The idea is to unleash enough fuel to drive down the cost of gasoline.

Three weeks ago, the average price of regular-grade gasoline nationwide hit $4.17 per gallon. Today, it's down to $4.02. Still, considering the last time gas was this high was during the George W. Bush administration, the price of gas is causing legitimate pain.

Last week, the Biden administration issued an emergency fuel waiver to combat the high price of gas. This waiver allows E15 gasoline -- fuel made with a 15% ethanol blend -- to be sold in the United States. As part of the president's effort to make gasoline more affordable, the waiver goes into effect this summer.

The plan is bigger than expensive gasoline

President Biden announced in April that his administration wants to protect Americans from supply crises by reducing our reliance on fossil fuels. Biden also plans to speed up the transition to clean energy.

According to White House Press Secretary Jen Psaki, "The president is committed to doing everything he can to address the pain Americans are feeling at the pump as a result of Putin's Price Hike and his unjustified war's impact on the global fuel supply."

In other words, the bigger plan includes transitioning to energy sources that are far less likely to be impacted by wars and other geopolitical circumstances. Creating our own energy means another country cannot raise prices in retaliation or otherwise damage the American economy. It also provides the U.S. with a way to leverage negotiations rather than go to war.

The savings

Allowing E15 gasoline can save a driver $0.05 to $0.10 per gallon on average. And according to Psaki, many gas stations sell E15 at an even deeper discount. The hope is that Americans will pay less at the gas pump for months to come.

E15 gasoline is already offered at 2,300 stations around the U.S. The president's waiver simply extends the right to sell E15 to all stations.

The trouble with Russia

Currently, Russian oil exports account for somewhere around 8% of all oil imported to the U.S. While that does not sound like much, taking Russian oil out of our supply line has a ripple effect, scaring investors and driving prices through the roof.

Because of Russia's unprovoked attack on Ukraine and the subsequent murder of thousands of Ukrainians, President Biden announced a ban on all imports of Russian oil, natural gas, and coal imports. According to Biden, the goal is to target the main artery of the Russian economy.

EPA Administrator Michael S. Regan explained, "Putin's war has had a profound impact on global and domestic energy markets. In consultation with Secretary (Jennifer) Granholm, I have concluded that it is necessary to take action to allow E15 sales during the summer driving season in order to minimize and prevent disruption of summertime fuel supply to consumers."

Moving forward

Biden has authorized the release of 1 million E15 barrels each day for at least six months.
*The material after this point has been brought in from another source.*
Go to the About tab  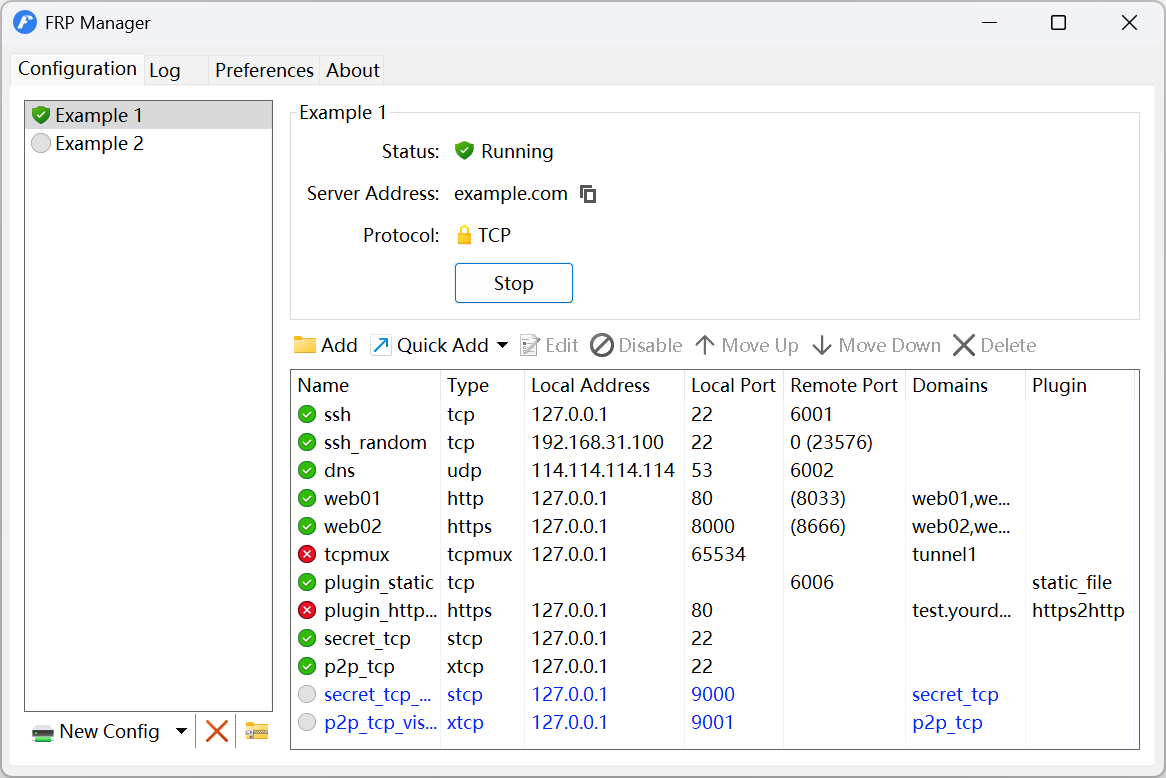(353, 70)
As that fuel is funneled from the Strategic Petroleum Reserve, the administration is also calling on Congress to force U.S. oil companies to pay fees on unused wells located on public land.
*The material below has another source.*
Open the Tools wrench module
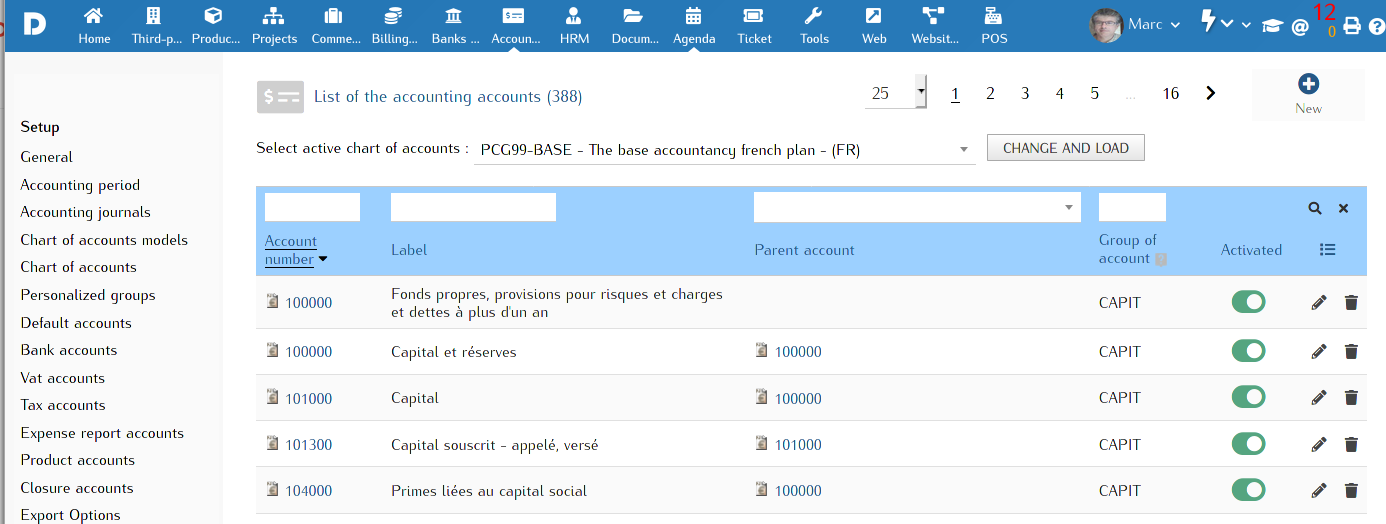This screenshot has height=524, width=1386. click(x=814, y=25)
Oil companies have held on to these wells for years without producing any much-needed gasoline. If the president gets his way, all fees paid will be used to create more domestic production of fuel.

At the same time, the president has finalized the "strongest-ever fuel economy standards for vehicles," further cutting down on the amount of gasoline we depend on to get around.

A long-term issue

While the current price of gasoline constitutes an immediate problem in the U.S., the question of whether we are willing to continue our dependence on other countries to meet our fuel needs is being hotly debated in Washington, D.C.

Ideally, lawmakers can put politics aside long enough to accomplish a more sustainable system. Doing so may just allow Americans to keep more money in the bank.